When two or more similar incidents are detected, Kaspersky MLAD automatically combines them into a group (using the Similar Anomaly service). This lets you analyze incidents with consideration of prior history and expert opinions that were generated for similar incidents. In the incidents table in the Incidents section, the group associated with the incident is displayed in the Group column. If nothing is indicated for the incident in this column, this means that Kaspersky MLAD has not yet detected incidents similar to this particular incident. Incidents can be regrouped, and the expert opinions that were added to these incidents are migrated to the new group. The group name is automatically assigned in the format Group #N (N is replaced by the sequence number of the group).

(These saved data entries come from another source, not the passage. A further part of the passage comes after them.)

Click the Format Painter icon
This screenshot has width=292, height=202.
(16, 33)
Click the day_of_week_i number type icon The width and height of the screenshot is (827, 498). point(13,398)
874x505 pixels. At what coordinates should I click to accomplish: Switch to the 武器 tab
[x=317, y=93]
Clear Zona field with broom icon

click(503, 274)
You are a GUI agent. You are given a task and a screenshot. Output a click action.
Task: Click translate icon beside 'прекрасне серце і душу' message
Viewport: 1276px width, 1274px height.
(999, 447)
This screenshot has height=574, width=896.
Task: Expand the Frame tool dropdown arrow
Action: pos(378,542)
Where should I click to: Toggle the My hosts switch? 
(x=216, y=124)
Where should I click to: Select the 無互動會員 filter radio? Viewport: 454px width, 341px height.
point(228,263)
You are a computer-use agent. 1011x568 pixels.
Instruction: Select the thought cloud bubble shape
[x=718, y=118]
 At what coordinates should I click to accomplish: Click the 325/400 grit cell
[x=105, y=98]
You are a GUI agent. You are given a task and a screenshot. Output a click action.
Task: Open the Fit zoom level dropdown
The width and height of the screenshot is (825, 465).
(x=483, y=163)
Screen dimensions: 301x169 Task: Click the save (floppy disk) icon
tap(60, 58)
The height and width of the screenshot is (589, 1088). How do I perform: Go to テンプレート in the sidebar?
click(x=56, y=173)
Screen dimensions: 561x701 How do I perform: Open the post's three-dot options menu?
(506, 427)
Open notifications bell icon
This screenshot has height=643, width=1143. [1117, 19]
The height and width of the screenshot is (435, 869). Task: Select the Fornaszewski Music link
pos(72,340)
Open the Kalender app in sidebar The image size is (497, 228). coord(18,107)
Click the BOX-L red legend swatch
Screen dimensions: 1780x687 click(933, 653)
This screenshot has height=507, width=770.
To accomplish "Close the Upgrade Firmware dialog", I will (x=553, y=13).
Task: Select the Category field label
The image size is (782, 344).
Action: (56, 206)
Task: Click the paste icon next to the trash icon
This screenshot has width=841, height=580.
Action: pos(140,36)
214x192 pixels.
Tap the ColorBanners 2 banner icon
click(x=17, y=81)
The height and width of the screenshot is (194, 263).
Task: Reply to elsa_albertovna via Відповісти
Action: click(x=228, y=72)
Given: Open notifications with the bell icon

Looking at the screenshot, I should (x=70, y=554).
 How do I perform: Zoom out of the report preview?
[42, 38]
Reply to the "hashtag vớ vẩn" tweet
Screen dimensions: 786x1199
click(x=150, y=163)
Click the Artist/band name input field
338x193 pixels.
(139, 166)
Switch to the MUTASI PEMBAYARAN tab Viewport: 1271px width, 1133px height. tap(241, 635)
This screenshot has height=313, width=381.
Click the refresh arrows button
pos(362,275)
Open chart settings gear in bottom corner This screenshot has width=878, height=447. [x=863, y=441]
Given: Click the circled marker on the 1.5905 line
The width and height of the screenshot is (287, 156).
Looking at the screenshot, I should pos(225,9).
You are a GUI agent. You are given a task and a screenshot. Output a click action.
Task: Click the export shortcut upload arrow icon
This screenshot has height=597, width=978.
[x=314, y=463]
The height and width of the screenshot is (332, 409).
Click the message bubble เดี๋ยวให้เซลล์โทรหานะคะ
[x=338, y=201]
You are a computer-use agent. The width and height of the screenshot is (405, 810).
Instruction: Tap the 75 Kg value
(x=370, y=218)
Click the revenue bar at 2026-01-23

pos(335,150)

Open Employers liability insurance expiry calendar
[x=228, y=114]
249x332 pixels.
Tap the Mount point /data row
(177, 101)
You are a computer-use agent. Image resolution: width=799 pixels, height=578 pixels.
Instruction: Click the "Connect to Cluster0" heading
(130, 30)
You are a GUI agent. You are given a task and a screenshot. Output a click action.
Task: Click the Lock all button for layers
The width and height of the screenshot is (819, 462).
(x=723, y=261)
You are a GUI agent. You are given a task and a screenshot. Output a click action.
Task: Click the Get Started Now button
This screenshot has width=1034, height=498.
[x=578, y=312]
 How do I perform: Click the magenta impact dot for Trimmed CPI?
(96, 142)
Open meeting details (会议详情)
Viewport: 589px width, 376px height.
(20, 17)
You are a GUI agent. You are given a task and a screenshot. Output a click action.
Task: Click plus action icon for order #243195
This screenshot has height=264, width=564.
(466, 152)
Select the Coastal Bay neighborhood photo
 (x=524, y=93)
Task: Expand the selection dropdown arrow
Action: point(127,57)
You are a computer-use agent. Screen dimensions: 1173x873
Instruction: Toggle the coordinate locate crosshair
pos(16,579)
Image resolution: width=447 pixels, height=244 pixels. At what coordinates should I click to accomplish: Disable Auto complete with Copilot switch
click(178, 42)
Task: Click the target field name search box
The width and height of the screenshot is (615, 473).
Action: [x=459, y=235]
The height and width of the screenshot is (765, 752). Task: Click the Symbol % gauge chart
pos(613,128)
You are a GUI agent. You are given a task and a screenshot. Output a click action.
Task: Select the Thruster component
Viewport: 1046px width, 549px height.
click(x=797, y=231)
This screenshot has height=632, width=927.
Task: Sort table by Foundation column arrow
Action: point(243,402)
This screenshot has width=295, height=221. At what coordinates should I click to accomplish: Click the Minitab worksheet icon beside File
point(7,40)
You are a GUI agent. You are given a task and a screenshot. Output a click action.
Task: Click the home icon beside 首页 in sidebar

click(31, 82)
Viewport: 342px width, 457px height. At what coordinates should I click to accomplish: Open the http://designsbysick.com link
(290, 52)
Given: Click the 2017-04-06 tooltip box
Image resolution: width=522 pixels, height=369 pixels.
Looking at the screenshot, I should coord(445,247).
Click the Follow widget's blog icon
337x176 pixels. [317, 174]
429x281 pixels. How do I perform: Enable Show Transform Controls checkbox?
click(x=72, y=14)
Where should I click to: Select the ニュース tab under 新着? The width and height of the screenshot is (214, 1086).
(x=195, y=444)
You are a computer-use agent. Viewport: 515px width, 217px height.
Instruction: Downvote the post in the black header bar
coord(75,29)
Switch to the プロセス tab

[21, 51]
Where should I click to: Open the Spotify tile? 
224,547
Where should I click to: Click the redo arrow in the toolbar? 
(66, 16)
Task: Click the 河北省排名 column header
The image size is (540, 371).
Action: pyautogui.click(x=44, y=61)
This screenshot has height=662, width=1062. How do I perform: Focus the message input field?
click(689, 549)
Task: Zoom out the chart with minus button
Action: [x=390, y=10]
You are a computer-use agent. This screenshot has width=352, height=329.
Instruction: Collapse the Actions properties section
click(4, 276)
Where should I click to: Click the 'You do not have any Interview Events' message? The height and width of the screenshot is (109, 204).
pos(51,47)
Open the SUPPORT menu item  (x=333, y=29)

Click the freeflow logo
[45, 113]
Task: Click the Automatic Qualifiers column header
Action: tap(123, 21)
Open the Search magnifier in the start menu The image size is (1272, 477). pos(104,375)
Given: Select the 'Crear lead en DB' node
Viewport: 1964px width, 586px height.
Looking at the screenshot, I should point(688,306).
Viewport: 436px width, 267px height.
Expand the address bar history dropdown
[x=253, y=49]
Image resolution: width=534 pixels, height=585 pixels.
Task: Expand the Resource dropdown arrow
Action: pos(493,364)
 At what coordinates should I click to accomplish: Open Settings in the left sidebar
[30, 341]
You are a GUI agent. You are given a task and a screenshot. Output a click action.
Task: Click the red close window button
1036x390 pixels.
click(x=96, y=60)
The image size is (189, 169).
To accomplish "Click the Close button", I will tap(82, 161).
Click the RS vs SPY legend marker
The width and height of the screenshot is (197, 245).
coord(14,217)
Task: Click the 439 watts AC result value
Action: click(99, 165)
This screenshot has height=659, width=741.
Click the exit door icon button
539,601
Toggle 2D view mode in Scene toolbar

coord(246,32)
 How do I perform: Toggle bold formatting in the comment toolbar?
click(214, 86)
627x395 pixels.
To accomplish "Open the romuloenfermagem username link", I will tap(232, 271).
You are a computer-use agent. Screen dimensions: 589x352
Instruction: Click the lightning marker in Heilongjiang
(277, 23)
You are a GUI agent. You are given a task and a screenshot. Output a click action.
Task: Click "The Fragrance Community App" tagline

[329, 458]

If necessary, you can edit a group name.

To view incident groups:

In the main menu, select the Incidents section and click Groups.

All incident groups for your monitored asset are displayed in the table located in the central part of the page.

The following information is displayed for each incident group in the table:

• ID is the incident group identifier.
• Group name refers to the name of the incident group.
• Expert opinion is a conclusion added by an expert (process engineer or ICS specialist) based on an analysis of the group of registered incidents.
• Incident count refers to the number of registered incidents included in the group.

  You can proceed to view incidents of the group by clicking Incident count.

• Date and time refers to the date and time when the incident group was created.
• Status refers to the status of registered incidents in a group specified by an expert (process engineer or ICS specialist) based on the results of the incident analysis.

  You can set the incident group status based on analysis results by selecting the appropriate value from the drop-down list. After installation of Kaspersky MLAD, the following statuses of incidents and incident groups are available by default: Under review, Decision pending, Instructions issued, Problem closed, Cause unknown, Ignore and False positive. If necessary, the system administrator can create, edit, or delete statuses of incidents.

To view detailed information about an incident group:

1. Click the right arrow () next to the incident group.

   A list of incidents in this group is displayed. The following technical specifications are displayed for each incident of the group:

   • Incident date is the date and time when the incident was registered.

     You can go to the History section by clicking the incident registration date.

   • Top tag name is the name of the process parameter that had the largest impact when the incident occurred.
   • Top tag value is the registered value of the tag that had the largest impact when the incident occurred.
   • Relevant tags refers to a table that contains the identifiers of tags that influenced the identification of similar incidents and merging of these incidents into a group.
2. If you need to view the degree of influence a tag had on the formation of similar incidents, click the Relevant tags table cell containing the identifier of the relevant tag.

   All table cells containing the selected tag ID are highlighted in green. The closer the green-highlighted cells containing the ID of the selected tag are to the first table column, the more impact that tag has when identifying and grouping similar incidents.

You can also add a status and expert opinion for the incident group.